Data supplied
"""

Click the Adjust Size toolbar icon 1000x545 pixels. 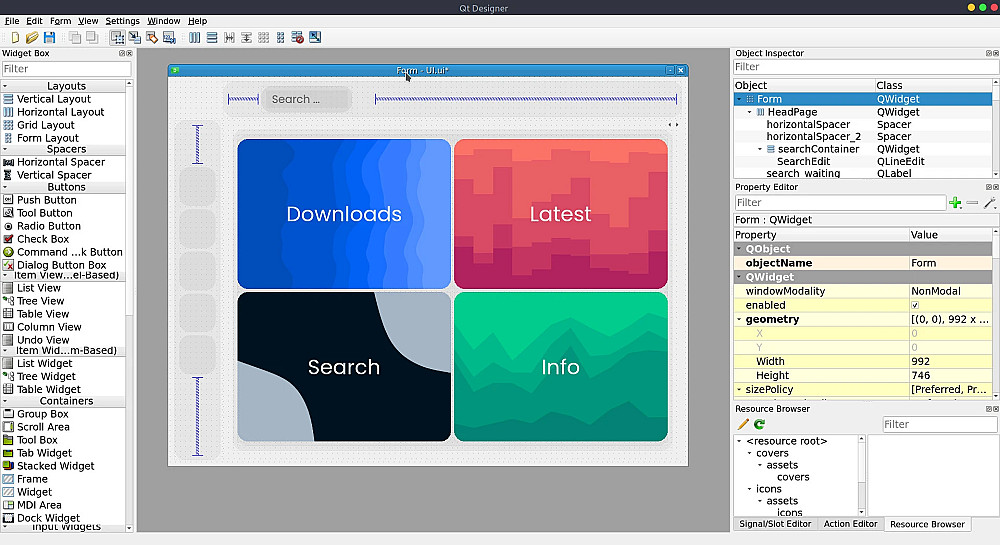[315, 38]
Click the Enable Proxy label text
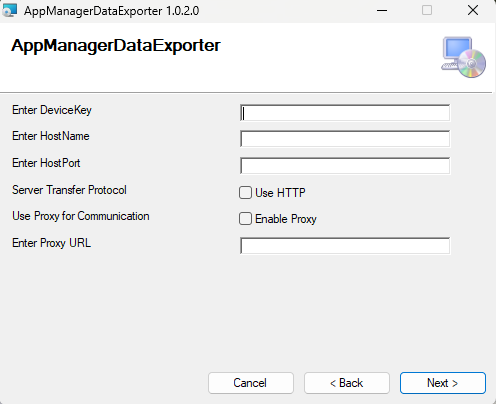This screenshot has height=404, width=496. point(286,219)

"""
"""

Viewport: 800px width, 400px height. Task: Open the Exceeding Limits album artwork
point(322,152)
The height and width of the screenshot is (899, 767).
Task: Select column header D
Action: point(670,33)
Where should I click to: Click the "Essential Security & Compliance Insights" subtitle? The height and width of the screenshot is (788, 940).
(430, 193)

"""
"""

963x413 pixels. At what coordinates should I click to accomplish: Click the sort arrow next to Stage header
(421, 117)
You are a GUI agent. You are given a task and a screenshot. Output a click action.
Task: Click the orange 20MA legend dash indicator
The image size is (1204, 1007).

"""

Required work
All that belongs in the answer is the run of lines above from the line containing "Task: Click the" through the line containing "The image size is (1204, 1007).", exactly as written.

Solved exercise
Task: Click the orange 20MA legend dash indicator
The image size is (1204, 1007).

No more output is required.